七拐八拐的进了一个旧城区的破胡同里,看着门口上用墨水抹上去草草的写的四个大字——悬壶济世。包子不免的有些畏惧,都说“高人”住的地方很隐蔽,但也不至于这么“节约”,她偷偷喵了一眼熊猫,试图找理由逃走,她还有半辈子大好年华没过,怎么能香消玉殒在这种地方?
无奈熊猫似乎很坚定,她肯定以及确定并且打包票说,这里的老中医一定行,她小时候有个头晕脑胀的都来这里。照熊猫的说法,老中医简直神了,瘸子可以变刘某人跨栏,口吃可以变郭大嘴调侃“临时工”,矮个子瞬间成姚高个并打破高个子笨傻的传言上上海某个知名大学上学不会挂科。
包子黑着脸,看着熊猫的侧脸,见她依旧挂着俩黑眼圈,越发把国宝演的活灵活现,可眼睛竟然也长的忒大,水灵灵的整个一个萌物。包子无奈,只得跟了进去。
没过多久,两个人便出来了。
包子依旧黑着脸,可身边的熊猫忍不住了,她已经憋笑到不行,眼角噙着泪珠子又拍了拍包子的肩膀说:“哈哈,姑娘你……”
“闭嘴,再多说一个字我灭了你。”包子瞪了她一眼。
“好,我不说,我不说……”熊猫强撑着让自己镇定下来,不过一想起刚才紧张兮兮等待结论的包子的表情和老中医的诊断,熊猫又实在忍不住了,学着老中医摸着胡子的模样道:“小姑娘你是不是睡觉之前胸闷喘不过气,但是睡觉的时候会好一些?”
包子很配合的点头,她知道自己铁定要被这人嘲笑一辈子。
“是不是早上起来还好的,但上班了就又难受了?”熊猫越演越投入。“小姑娘我知道你怎么了,这不是病。”
“是什么?”包子捶了一下额头,后悔跟熊猫来,她宁愿一辈子这么胸闷气喘,也不要一辈子被她这么取笑。
“小姑娘你是Bra穿太小了……紧的……”熊猫又笑了出来,笑的花枝招展语无伦次稀里糊涂乱七八糟。
“他不是说的Bra。”包子回嘴,刻意的往后腿几步,“我怎么看着你像羊癫疯发作了?”
熊猫听见,停住了笑,恶狠狠的叉腰就要教训包子,眼角余光却捕捉到了在巷子口对面的一个人。
“咦?”
“咦什么?”包子转过身,也瞧见了那个人。“沈小姐怎么会在这里?”
自从那天和包子还有熊猫一起出了别墅区之后,沈卓怡已经两周没见过华曦沫了,这个人像是消失了一般,没有任何的信息。

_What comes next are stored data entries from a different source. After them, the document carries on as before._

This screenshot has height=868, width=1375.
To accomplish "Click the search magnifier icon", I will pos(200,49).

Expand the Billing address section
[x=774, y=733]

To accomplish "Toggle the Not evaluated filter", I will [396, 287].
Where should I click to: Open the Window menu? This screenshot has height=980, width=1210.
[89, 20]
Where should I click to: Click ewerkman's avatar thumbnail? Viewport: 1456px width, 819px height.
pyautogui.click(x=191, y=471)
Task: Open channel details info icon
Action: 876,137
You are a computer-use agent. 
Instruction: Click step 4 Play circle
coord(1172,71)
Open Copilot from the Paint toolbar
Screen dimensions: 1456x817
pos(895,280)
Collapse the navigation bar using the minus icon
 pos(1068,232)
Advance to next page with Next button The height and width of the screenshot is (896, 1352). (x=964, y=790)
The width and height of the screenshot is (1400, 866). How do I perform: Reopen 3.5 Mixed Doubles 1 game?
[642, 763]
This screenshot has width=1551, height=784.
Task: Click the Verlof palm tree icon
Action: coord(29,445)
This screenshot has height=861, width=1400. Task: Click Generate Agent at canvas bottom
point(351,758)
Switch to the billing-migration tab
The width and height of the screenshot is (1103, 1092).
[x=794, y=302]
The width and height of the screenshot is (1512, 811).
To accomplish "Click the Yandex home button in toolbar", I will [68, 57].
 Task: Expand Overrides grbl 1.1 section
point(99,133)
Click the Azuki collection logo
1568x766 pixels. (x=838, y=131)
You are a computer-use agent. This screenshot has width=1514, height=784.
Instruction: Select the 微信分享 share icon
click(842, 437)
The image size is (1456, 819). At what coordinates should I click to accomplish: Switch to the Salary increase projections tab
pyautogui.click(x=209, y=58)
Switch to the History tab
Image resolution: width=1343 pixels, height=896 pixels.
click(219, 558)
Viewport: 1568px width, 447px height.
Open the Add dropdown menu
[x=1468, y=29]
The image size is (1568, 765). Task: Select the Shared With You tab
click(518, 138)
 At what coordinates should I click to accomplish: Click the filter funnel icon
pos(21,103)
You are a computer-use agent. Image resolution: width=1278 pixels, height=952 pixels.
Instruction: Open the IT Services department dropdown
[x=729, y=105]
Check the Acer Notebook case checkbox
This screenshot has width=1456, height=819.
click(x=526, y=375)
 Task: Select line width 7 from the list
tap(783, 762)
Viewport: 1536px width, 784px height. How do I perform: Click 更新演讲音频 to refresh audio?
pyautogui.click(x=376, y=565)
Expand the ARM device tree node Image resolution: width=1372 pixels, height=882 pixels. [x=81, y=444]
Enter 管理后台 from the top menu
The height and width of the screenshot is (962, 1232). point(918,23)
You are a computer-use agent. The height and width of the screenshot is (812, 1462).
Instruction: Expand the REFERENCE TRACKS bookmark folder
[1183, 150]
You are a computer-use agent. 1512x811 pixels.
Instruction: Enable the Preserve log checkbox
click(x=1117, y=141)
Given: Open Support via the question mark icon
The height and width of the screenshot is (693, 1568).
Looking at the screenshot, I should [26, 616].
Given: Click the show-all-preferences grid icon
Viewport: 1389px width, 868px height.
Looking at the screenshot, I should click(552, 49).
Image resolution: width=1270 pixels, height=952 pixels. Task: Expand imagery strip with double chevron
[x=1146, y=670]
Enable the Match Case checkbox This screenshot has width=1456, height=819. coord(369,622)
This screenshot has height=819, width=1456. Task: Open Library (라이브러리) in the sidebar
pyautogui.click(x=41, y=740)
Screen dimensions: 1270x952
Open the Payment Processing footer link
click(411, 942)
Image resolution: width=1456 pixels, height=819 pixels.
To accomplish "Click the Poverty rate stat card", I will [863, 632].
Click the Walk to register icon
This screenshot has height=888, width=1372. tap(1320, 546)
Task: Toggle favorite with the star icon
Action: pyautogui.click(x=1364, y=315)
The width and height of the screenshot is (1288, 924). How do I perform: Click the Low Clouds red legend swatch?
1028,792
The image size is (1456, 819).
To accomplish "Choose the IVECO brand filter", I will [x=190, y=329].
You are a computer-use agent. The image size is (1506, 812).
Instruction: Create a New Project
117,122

她们相互留了手机号码,沈卓怡忍住没有去主动找她,而那人也没有理会沈卓怡。
那次出别墅的时候,沈卓怡和两个下属一起走到了门口,身后一辆红色法拉利开出,沈卓怡看见,华曦沫坐在驾驶座上,似乎并没有看见她,又似乎走的很匆忙。
她去哪里,她要去做什么?
沈卓怡的脑海中瞬间就冒出了无数个问号,但又细细想来,自己似乎并无质问她的资格。昨日的采访因为自己的晕厥而宣告失败,自己是不是该另外约华曦沫一个时间继续?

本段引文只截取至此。